[Saved data entries]
========================================================================
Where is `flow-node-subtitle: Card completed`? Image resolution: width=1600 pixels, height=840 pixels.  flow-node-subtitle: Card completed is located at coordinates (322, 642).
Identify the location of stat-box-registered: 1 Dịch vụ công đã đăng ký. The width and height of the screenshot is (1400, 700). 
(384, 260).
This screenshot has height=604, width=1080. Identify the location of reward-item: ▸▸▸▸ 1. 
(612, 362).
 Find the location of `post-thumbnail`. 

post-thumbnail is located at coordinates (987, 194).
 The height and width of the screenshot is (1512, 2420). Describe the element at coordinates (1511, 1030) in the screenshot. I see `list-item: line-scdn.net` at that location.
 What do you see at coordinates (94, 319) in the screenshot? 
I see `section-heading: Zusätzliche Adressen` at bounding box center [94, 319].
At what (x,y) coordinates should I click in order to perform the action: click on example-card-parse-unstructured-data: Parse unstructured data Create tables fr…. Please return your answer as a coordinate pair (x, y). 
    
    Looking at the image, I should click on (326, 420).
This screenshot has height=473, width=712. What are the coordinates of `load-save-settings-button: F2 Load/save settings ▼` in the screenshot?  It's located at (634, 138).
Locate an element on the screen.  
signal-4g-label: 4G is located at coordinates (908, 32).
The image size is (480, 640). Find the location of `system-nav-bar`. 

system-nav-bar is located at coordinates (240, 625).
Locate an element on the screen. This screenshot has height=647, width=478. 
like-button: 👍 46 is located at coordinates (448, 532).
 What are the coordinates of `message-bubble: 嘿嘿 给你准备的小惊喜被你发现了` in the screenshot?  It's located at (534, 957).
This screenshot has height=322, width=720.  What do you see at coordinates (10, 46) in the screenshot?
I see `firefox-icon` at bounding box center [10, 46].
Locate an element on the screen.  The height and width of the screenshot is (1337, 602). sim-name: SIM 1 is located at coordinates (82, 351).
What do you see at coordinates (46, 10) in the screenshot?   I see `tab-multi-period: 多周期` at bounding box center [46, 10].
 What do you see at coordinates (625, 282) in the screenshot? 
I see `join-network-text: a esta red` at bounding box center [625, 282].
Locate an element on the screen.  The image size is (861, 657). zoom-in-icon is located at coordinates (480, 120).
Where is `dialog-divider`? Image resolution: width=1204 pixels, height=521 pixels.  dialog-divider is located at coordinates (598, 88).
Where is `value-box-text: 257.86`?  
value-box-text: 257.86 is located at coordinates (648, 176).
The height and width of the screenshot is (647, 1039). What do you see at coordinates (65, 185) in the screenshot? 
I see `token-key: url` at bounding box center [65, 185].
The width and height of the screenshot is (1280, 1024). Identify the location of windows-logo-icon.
========================================================================
Your task
Edit the data above by replacing every "Locate an element on the screen" with "Find one element in the screenshot". Change nothing else.

Solution to this exercise
Where is `flow-node-subtitle: Card completed`? Image resolution: width=1600 pixels, height=840 pixels.  flow-node-subtitle: Card completed is located at coordinates (322, 642).
Identify the location of stat-box-registered: 1 Dịch vụ công đã đăng ký. The width and height of the screenshot is (1400, 700). 
(384, 260).
This screenshot has height=604, width=1080. Identify the location of reward-item: ▸▸▸▸ 1. 
(612, 362).
 Find the location of `post-thumbnail`. 

post-thumbnail is located at coordinates (987, 194).
 The height and width of the screenshot is (1512, 2420). Describe the element at coordinates (1511, 1030) in the screenshot. I see `list-item: line-scdn.net` at that location.
 What do you see at coordinates (94, 319) in the screenshot? 
I see `section-heading: Zusätzliche Adressen` at bounding box center [94, 319].
At what (x,y) coordinates should I click in order to perform the action: click on example-card-parse-unstructured-data: Parse unstructured data Create tables fr…. Please return your answer as a coordinate pair (x, y). 
    
    Looking at the image, I should click on (326, 420).
This screenshot has height=473, width=712. What are the coordinates of `load-save-settings-button: F2 Load/save settings ▼` in the screenshot?  It's located at (634, 138).
Find one element in the screenshot.  
signal-4g-label: 4G is located at coordinates (908, 32).
The image size is (480, 640). Find the location of `system-nav-bar`. 

system-nav-bar is located at coordinates (240, 625).
Find one element in the screenshot. This screenshot has height=647, width=478. 
like-button: 👍 46 is located at coordinates (448, 532).
 What are the coordinates of `message-bubble: 嘿嘿 给你准备的小惊喜被你发现了` in the screenshot?  It's located at (534, 957).
This screenshot has height=322, width=720.  What do you see at coordinates (10, 46) in the screenshot?
I see `firefox-icon` at bounding box center [10, 46].
Find one element in the screenshot.  The height and width of the screenshot is (1337, 602). sim-name: SIM 1 is located at coordinates (82, 351).
What do you see at coordinates (46, 10) in the screenshot?   I see `tab-multi-period: 多周期` at bounding box center [46, 10].
 What do you see at coordinates (625, 282) in the screenshot? 
I see `join-network-text: a esta red` at bounding box center [625, 282].
Find one element in the screenshot.  The image size is (861, 657). zoom-in-icon is located at coordinates (480, 120).
Where is `dialog-divider`? Image resolution: width=1204 pixels, height=521 pixels.  dialog-divider is located at coordinates (598, 88).
Where is `value-box-text: 257.86`?  
value-box-text: 257.86 is located at coordinates (648, 176).
The height and width of the screenshot is (647, 1039). What do you see at coordinates (65, 185) in the screenshot? 
I see `token-key: url` at bounding box center [65, 185].
The width and height of the screenshot is (1280, 1024). Identify the location of windows-logo-icon.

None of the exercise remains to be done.